It’s not really debatable that we should be wearing sunscreen. I mean there is clear evidence that the skin’s rays can accelerate the aging process and potentially lead to skin cancer. However, when we look at the sunscreen market, it can be very confusing! Most people take the stance that any sunscreen is good (because it’s protecting you) and I tend to agree, BUT if you are making a switch to clean and non-toxic products, there are a few additional things that you should know.
And while there is overwhelming evidence that sunscreen protects us from the sun and prevents skin cancer, now consumers are asking if they are getting additional toxins and doing more harm than good.
Proper Sun Protection Is Always KEY!
First of all, don’t stop wearing sunscreen! Follow proper sun protection recommendations – cover-up, wear a hat and try to avoid the peak times of sun exposure (between 10am-2pm). And when you are applying sunscreen, make sure you are applying enough! This means about a shot glass size to the areas of exposed skin and reapplying when needed.
What Kind Of Protection Do I Need From Sunscreen?

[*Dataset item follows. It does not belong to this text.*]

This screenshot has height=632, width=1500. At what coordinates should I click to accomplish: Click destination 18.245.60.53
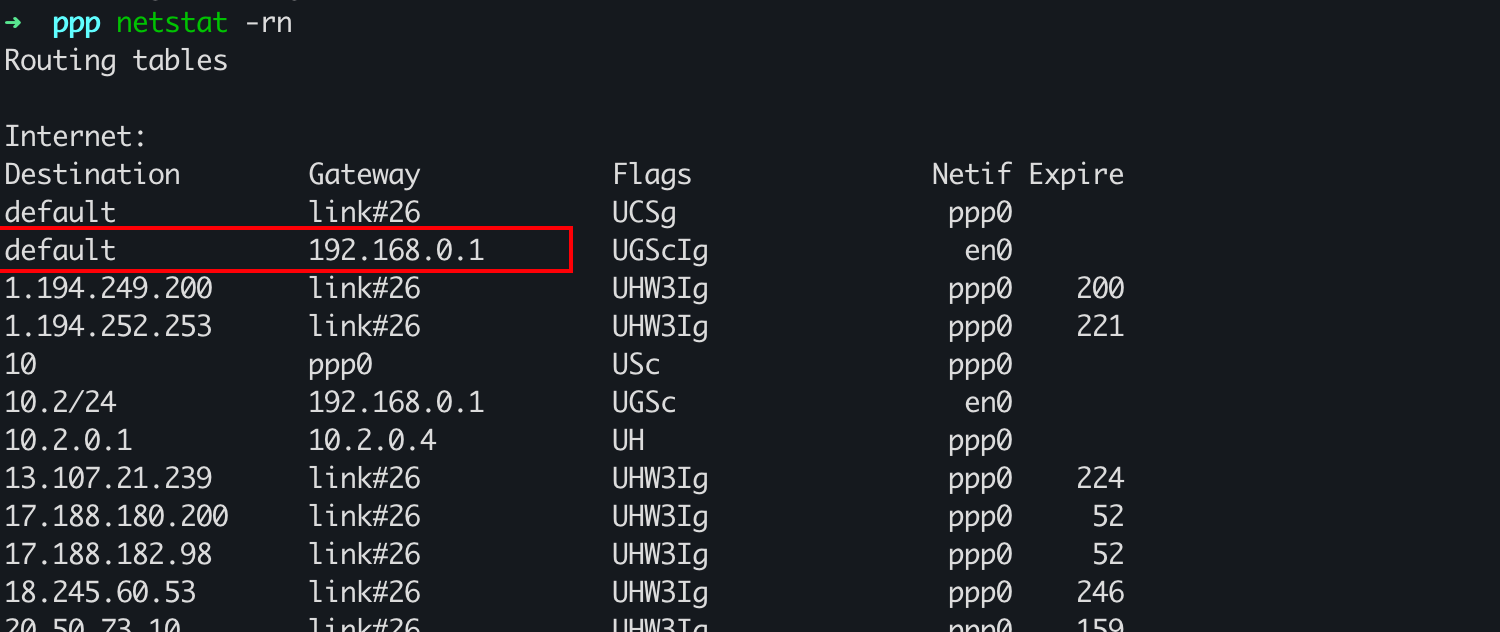point(100,593)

There are two types of UV rays that we are concerned about. The UVA rays, which are the longer rays that penetrate deep into the skin and are responsible for long-term sun damage and UVB rays which are shorter rays and what we attribute to sunburns. We need our sunscreen to protect us from both (SPF protects us from UVB; look for the term “broad spectrum to ensure protection from UVA).
The EWB states recommends a max Sun Protection Factor (SPF) of 50 and advises that a higher SPF over promises and can be misleading. The ratio of UVA protection decreases as SPF increases. Because of this, in 2019, the FDA proposed a SPF cap of 60. Those proposed rules were thrown out with the passage of sunscreen legislation included in a coronavirus stimulus bill. It is expected that the FDA will reintroduce similar rules within the coming year.
There are two types of sunscreen on the market, chemical and mineral. Chemical sunscreen works by absorbing the sun’s rays, converting them to heat and then releasing them from the body.
As we know, drugs or ingredients that have been around for a long time are often grandfathered in. So, when the FDA began to consider sunscreen safety, it grandfathered in active ingredients from the late 1970s without reviewing the evidence of their potential hazards. In February 2019, the agency released its final draft sunscreens monograph, which contains “insufficient health and safety data to designate 12 of the 16 sunscreen filters allowed for use in the U.S. as ‘generally recognized as safe and effective’. These 12 ingredients include some of the most commonly used UV filters, including oxybenzone, octinoxate, octisalate, octocrylene, homosalate and avobenzone.”
The 2019 proposal from the FDA also concluded that the risks of using aminobenzoic acid, or PABA, and trolamine salicylate outweigh their benefits, and it proposed classifying them as unsafe. The FDA-proposed monograph gave the GRASE designation to just two active sunscreen ingredients: zinc oxide and titanium dioxide.
Why I Recommend Mineral Sunscreen
Mineral sunscreen works by adding a protective layer on the skin that acts as a physical barrier. There are two ingredients – zinc oxide and titanium dioxide – that the FDA and EWG have recognized as safe. We want to block both UVA and UVA. Titanium dioxide only blocks UVA, zinc oxide blocks both.
Because of the lack of safety studies around the chemical sunscreen ingredients, and the fact that some have been shown to disrupt hormone regulation, specifically estrogen , I recommend mineral sunscreen over chemical especially for children and women of child-bearing age.
The main con of mineral sunscreen is that it takes awhile to rub in and sometimes you get a white residue.